UCLA researchers develop method to accelerate cell force detection
UCLA researchers recently developed a method to simultaneously study the strength of thousands of cells, allowing scientists to accelerate the process of drug testing and discovery. Cells are grown on top of X-shaped marks. (Photo courtesy of Ivan Pushkarsky)
By Joseph Ong
Feb. 15, 2018 11:54 p.m.
UCLA researchers have developed a method to simultaneously study the strength of thousands of cells, allowing scientists to accelerate the process of drug testing and discovery.
In a study published last week, UCLA researchers showed their method, which measures the amount of force a single cell produces, is able to look at greater than 30,000 cells at once. This approach is one hundred times faster than current methods for assessing cell force.
Dino Di Carlo, a bioengineering professor and senior author of the study, said his lab focuses on automating data collection and processing in the life sciences. He said he thinks research in biology is limited by the tools scientists use to collect and process data.
“Information processing hasn’t advanced in the life sciences (like it has in other fields),” Di Carlo said. “We asked, ‘How can we automate the processes of measuring and quantifying data?’”
Di Carlo said the researchers chose to focus on automating a method to determine how much force a cell exerts because many diseases, such as asthma, muscular dystrophy and bladder control, involve misregulation of cell force.
“When you think of cells that exert force, your first thought is the heart,” said Ivan Pushkarsky, the lead author on the study. “But every cell exerts force in some way.”
To accurately measure cell force, the researchers grew cells on approximately 600,000 X-shaped patterns on a special glass plate. A cell growing on an X would exert force and cause the X to contract, and a computer would then measure how much each X had contracted based on an image of each cell, allowing the researchers to see how much force each cell generated.

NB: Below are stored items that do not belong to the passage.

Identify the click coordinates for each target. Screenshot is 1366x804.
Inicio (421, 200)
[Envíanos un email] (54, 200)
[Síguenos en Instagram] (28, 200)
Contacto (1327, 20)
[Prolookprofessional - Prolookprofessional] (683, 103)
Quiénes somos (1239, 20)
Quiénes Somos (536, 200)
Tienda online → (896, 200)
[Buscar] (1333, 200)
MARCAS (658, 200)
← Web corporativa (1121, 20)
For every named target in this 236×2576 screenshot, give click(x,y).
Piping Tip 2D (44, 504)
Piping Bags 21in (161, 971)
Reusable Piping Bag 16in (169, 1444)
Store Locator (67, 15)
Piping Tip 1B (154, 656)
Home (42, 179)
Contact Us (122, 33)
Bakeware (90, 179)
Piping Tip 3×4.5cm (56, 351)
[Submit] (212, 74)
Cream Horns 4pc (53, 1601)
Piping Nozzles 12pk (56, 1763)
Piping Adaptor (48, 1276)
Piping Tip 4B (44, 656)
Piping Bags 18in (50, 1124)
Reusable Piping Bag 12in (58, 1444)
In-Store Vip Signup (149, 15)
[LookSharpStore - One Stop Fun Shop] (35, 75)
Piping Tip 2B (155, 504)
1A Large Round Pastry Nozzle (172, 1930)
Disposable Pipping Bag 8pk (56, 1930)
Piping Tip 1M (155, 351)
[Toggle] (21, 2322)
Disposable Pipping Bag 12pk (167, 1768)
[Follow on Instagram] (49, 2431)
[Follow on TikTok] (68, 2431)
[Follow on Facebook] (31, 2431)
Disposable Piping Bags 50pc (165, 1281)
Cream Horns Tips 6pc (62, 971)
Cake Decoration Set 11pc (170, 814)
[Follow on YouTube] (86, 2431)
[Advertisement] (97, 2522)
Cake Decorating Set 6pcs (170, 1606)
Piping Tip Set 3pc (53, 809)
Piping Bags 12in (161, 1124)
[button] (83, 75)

Pushkarsky said one plate of cells provided the researchers data for approximately 30,000 individual cells. Existing methods of studying cell force can only look at about 100 cells at once, according to the study.

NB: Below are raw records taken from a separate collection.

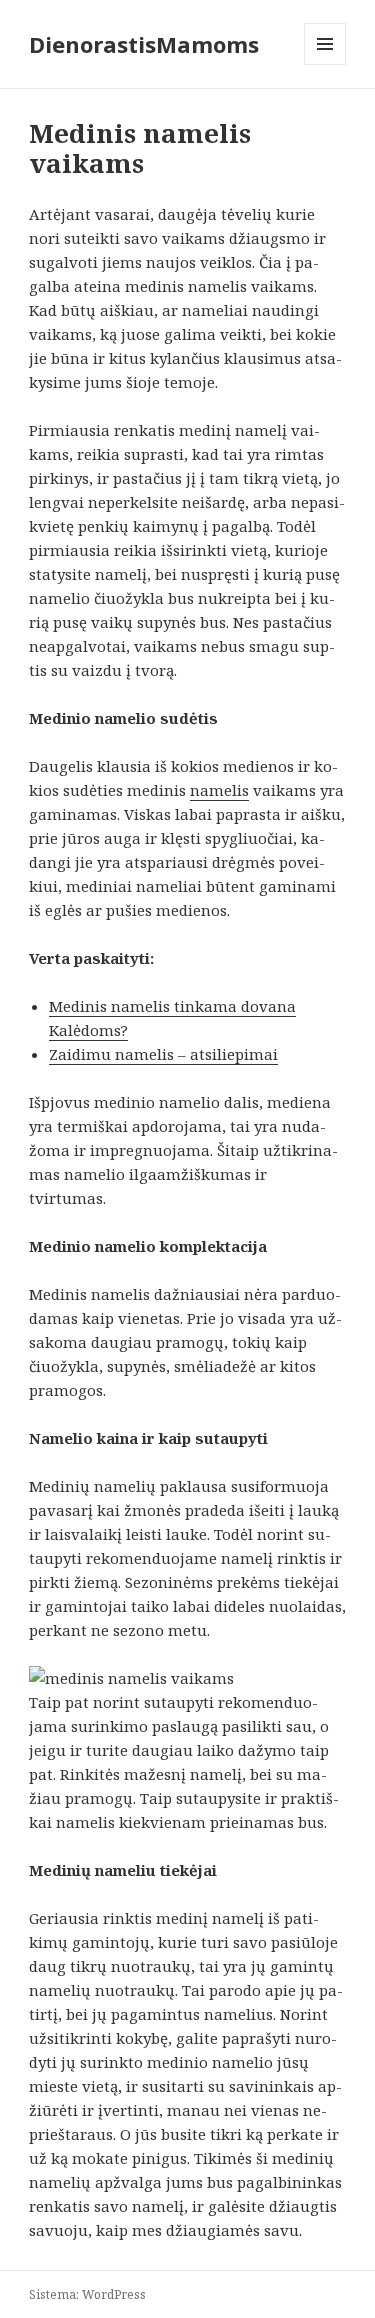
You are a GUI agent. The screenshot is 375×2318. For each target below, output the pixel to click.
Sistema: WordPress (87, 2294)
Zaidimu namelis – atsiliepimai (163, 1054)
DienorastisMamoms (144, 44)
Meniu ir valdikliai (325, 64)
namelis (219, 790)
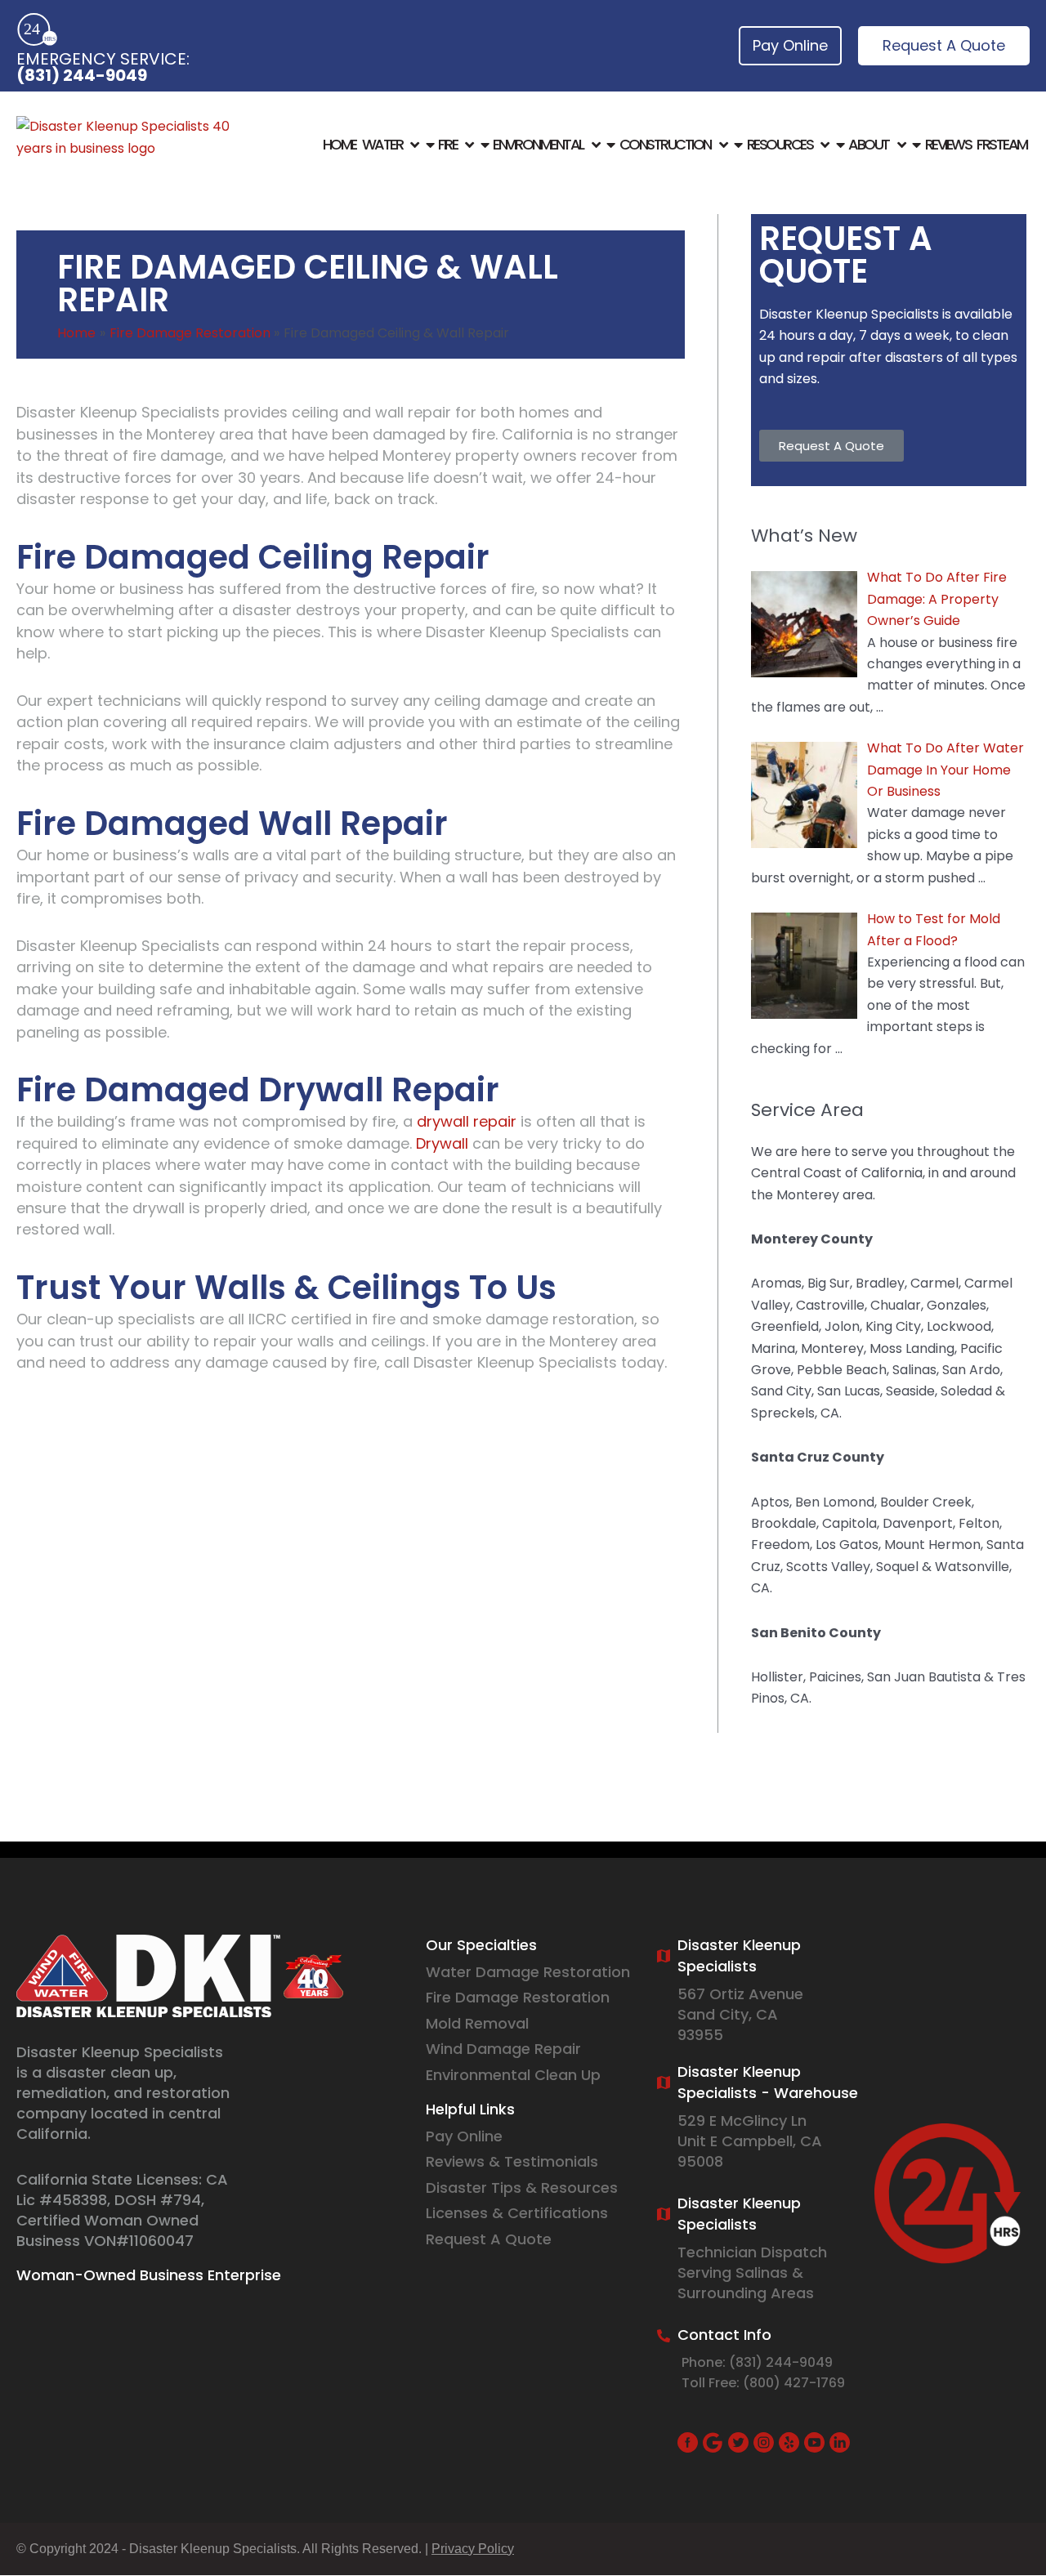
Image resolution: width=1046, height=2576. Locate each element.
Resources (780, 144)
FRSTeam (1002, 144)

Most of the experimental process is automated, said Robert Damoiseaux, associate professor of molecular and medicinal pharmacology and one of the study’s co-authors. Machines add drugs that affect the strength of the cells, grow the cells under a maximum of 384 conditions and image them with a microscope. Calculating how much force each cell generated is also automated.
“The hands-on time (that a researcher has to be in lab) is only two or three minutes,” he said.
Previous methods to predict how much force a cell will generate looked at cellular levels of calcium, an important signaling molecule for contraction. In their experiments, the researchers showed that cells with high amounts of calcium did not necessarily exert the most force, contrary to previous results, Damoiseaux said.
He added he thinks the current method is more reliable because it directly measures the physical force that a cell exerts instead of relying on signaling molecules.
“We’re shifting the paradigm from a (test) that has a proxy readout from calcium, to a (test) with a direct readout of function of cell force,” Damoiseaux said. “We’re not studying secondary molecular signaling pathways, we’re studying physical movement in the environment.”
The researchers also used their new technology to study muscle cells from the windpipes of six asthmatic patients. They found that cells from asthma patients are stronger and exert more force than windpipe muscle cells from nonasthmatic patients.
Di Carlo said now he hopes the ability to study many individual cells in high detail will accelerate drug testing for diseases such as asthma.
“People think asthma is a solved problem, but it’s not,” Di Carlo said. “There are only two main classes of drugs in use – we’re not really addressing the problem as we could.”
The researchers have started a company so that pharmaceutical companies can use their technology to screen for new drugs.
“Hopefully, in three or four years, we’ll have new therapies that have come out of this new tool,” Di Carlo said. “(This technology) is a way to move science out of the university and address problems in the real world.”